* [TASK DETAILS] Please output exactly the part of the records below that opens with the line containing "April 2024 (240, 715)" and closes with the line containing "Juni 2017 (239, 1436)", both lines included, and nothing else.

* [EXTRACTED ENTRIES]
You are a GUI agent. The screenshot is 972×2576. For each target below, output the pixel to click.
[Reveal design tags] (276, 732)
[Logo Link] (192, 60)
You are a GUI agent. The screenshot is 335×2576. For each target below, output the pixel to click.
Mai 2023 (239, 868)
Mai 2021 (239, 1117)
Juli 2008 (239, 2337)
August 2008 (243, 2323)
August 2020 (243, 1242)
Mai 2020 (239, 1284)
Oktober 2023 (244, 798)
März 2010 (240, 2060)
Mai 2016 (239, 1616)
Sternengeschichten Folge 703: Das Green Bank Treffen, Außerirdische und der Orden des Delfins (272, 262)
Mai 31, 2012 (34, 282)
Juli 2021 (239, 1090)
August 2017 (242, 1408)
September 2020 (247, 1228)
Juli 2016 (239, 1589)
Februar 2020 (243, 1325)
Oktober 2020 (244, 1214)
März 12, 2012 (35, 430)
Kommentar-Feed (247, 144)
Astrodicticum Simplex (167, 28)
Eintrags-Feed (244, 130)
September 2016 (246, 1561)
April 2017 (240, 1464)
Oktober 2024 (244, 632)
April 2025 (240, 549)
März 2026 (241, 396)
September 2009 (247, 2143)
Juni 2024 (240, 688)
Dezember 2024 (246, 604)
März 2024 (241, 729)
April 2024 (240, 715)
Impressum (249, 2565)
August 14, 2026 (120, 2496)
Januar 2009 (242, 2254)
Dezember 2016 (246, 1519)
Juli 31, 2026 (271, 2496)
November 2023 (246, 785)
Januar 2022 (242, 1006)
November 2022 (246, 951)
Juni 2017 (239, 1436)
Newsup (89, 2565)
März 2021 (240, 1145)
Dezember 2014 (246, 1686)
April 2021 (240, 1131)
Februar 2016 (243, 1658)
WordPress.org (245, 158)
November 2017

* [EXERCISE RESPONSE]
April 2024 (240, 715)
Impressum (249, 2565)
August 14, 2026 (120, 2496)
Januar 2009 (242, 2254)
Dezember 2016 (246, 1519)
Juli 31, 2026 (271, 2496)
November 2023 (246, 785)
Januar 2022 (242, 1006)
November 2022 (246, 951)
Juni 2017 (239, 1436)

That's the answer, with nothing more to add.